The people and seats are represented by an integer from 0 to 2N-1, the couples are numbered in order, the first couple being (0, 1), the second couple being (2, 3), and so on with the last couple being (2N-2, 2N-1).

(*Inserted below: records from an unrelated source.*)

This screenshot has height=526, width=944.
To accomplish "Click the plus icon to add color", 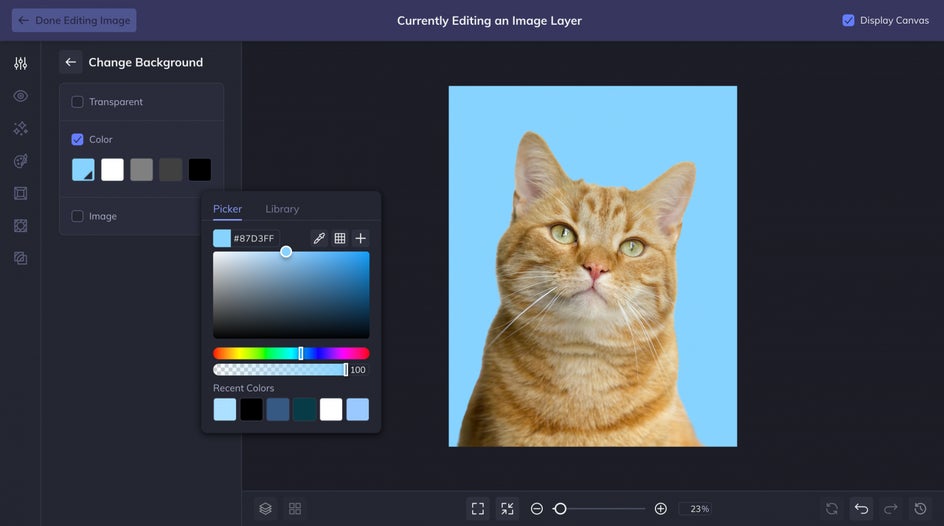I will (x=361, y=238).
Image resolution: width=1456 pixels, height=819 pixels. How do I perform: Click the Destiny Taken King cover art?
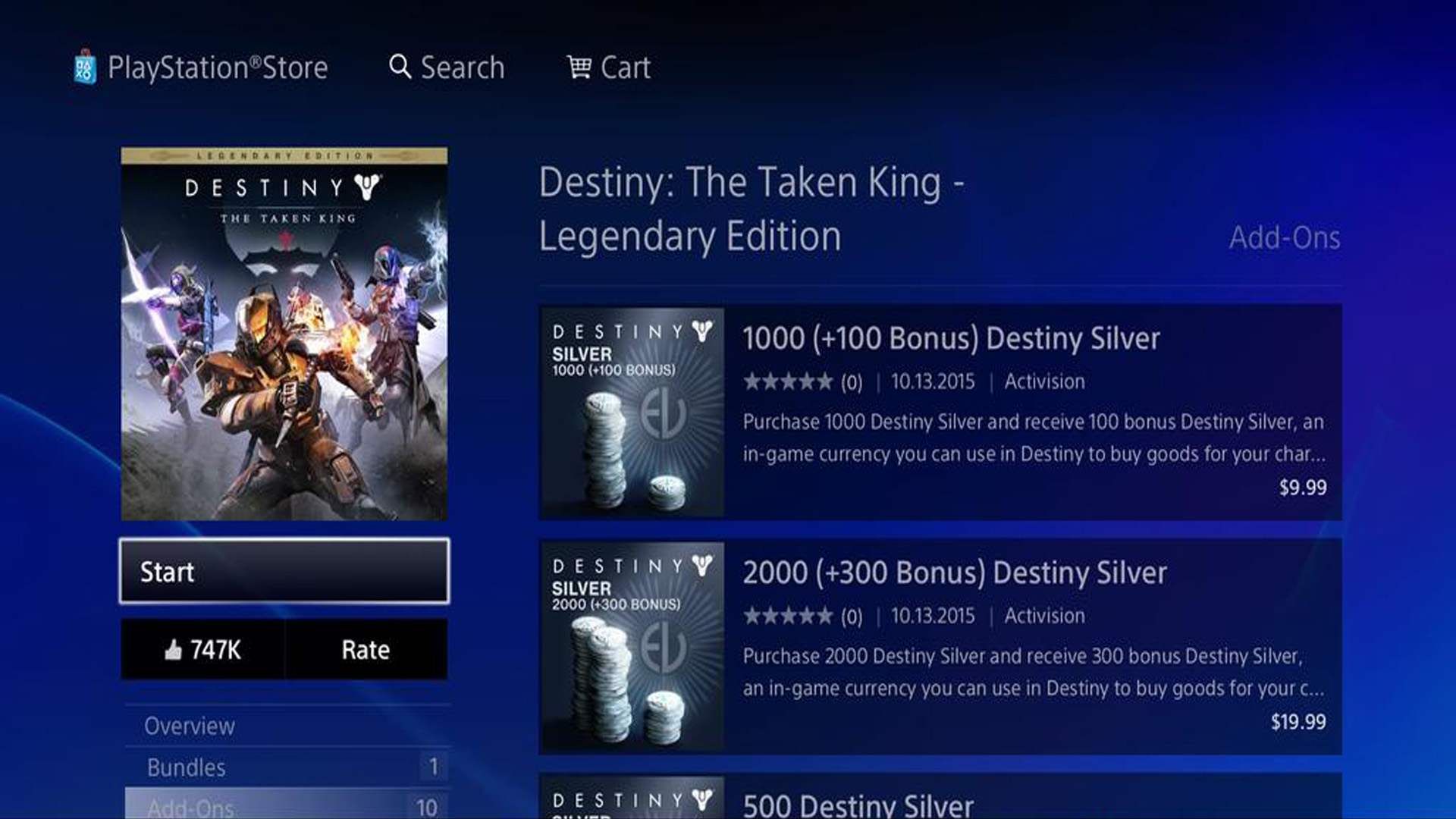click(284, 334)
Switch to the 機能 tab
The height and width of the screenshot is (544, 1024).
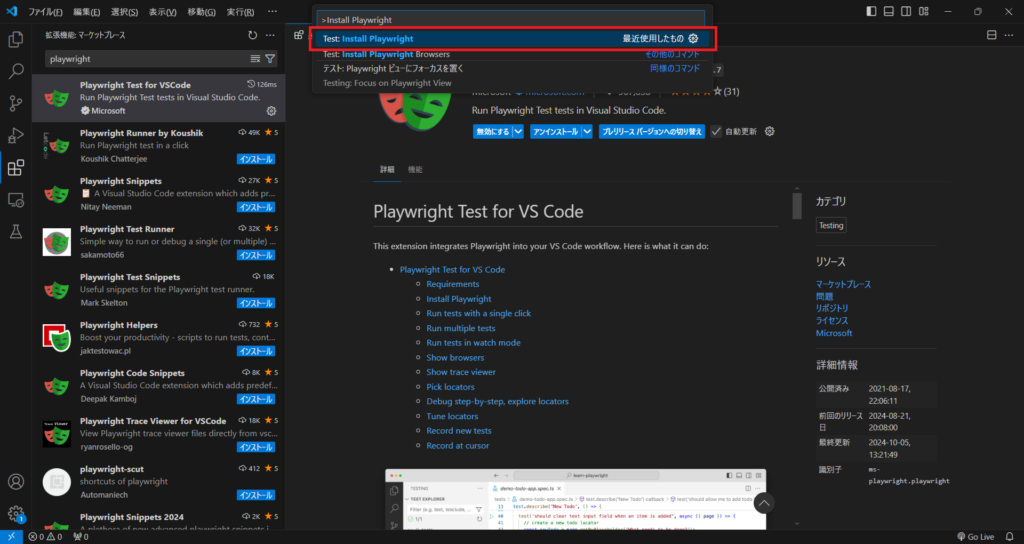point(415,170)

The couples’ initial seating is given by row[i] being the value of the person who is initially sitting in the i-th seat.
Example 1:
Input: row = [0, 2, 1, 3]
Output: 1
Explanation: We only need to swap the second (row[1]) and third (row[2]) person.
Example 2:
Input: row = [3, 2, 0, 1]
Output: 0
Explanation: All couples are already seated side by side.
Note:
len(row) is even and in the range of [4, 60].

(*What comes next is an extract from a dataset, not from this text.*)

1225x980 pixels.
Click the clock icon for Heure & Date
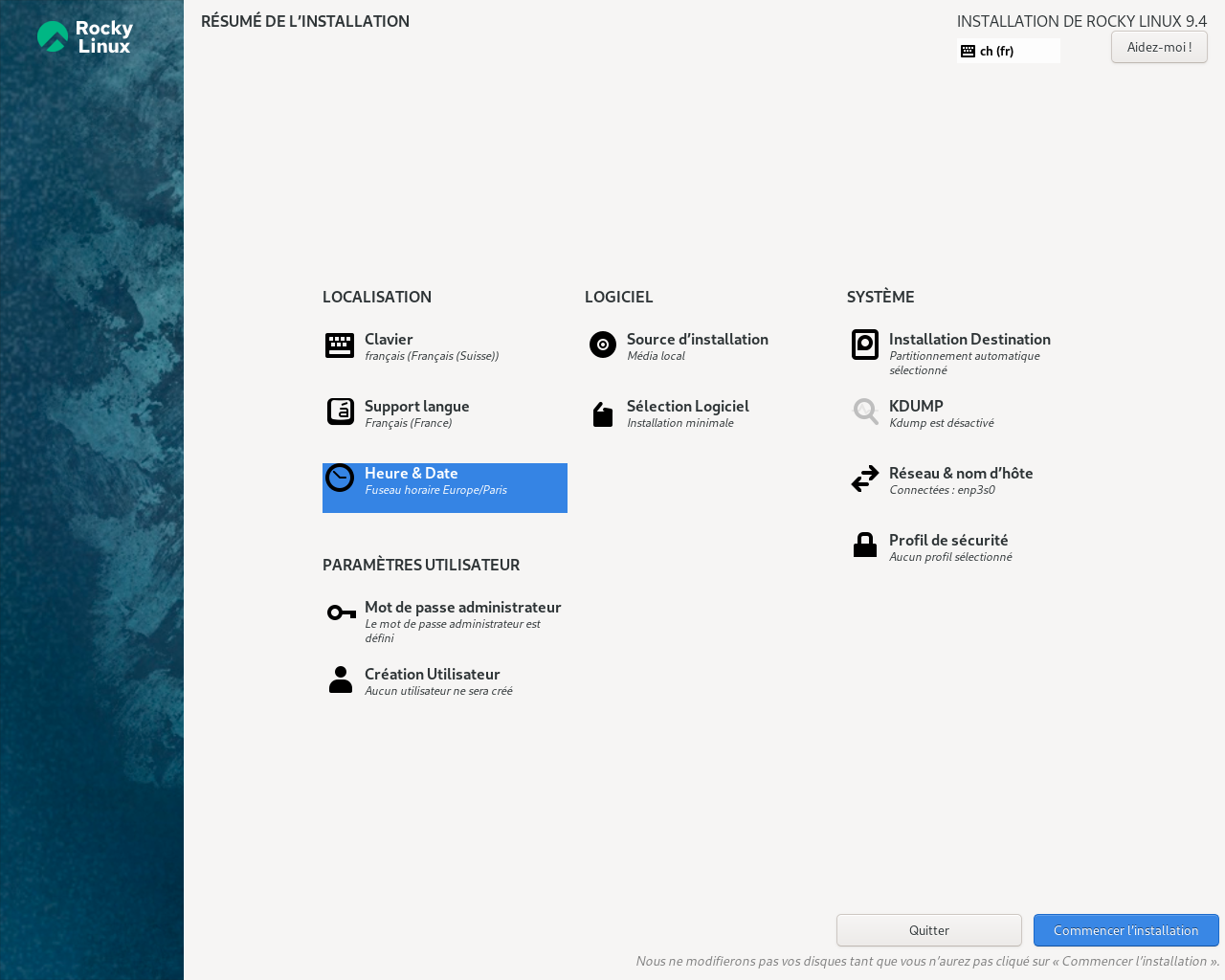(x=340, y=478)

row is guaranteed to be a permutation of 0…len(row)-1.
思路:
贪心,不过不好证明。从位置0开始,看位置1是否是它的partner,如果是,直接忽略这组couple,如果不是,从后面的数组中,找到partner直接交换,并且记录交换次数一次。遍历完整个数组即为最优解。
简单举例说明下:
首先,如果相邻两个位置已经是couple了,则直接忽略,那么原问题就变成了两种情况:
1. 交换位置后,能够使得两组couple得到匹配(最优)
2. 交换位置后,只能使得一组couple得到匹配(次优)
显然我们会进行最优的couple匹配,先把这部分给匹配了。针对上述贪心的做法,的确可以解决问题1.
问题2的关键在于不同的匹配顺序,是否会影响到子问题的最优解?答案是否定的。比如
[a, c, b, e, d, f]
可以得到三组block如下: a — c b — e d — f
考虑a — c 的子状态:
1. 匹配a — b,得到 c — e d — f
2. 匹配c — d,得到 b — e a — f
两种可能的子状态实际是等价的,所以无关乎顺序,直接贪心选择a的partner或者c的partner即可。
class Solution {
public int minSwapsCouples(int[] row) {
int n = row.length;
int ans = 0;
for (int i = 0; i < n; i += 2) {
int dest;
if ((row[i] & 1) == 0) dest = row[i] + 1;
else dest = row[i] - 1;
if (row[i + 1] == dest) continue;
ans ++;
for (int j = i + 2; j < n; ++j) {
if (row[j] == dest) {
int tmp = row[i + 1];
row[i + 1] = row[j];
row[j] = tmp;
break;
}
}
}
return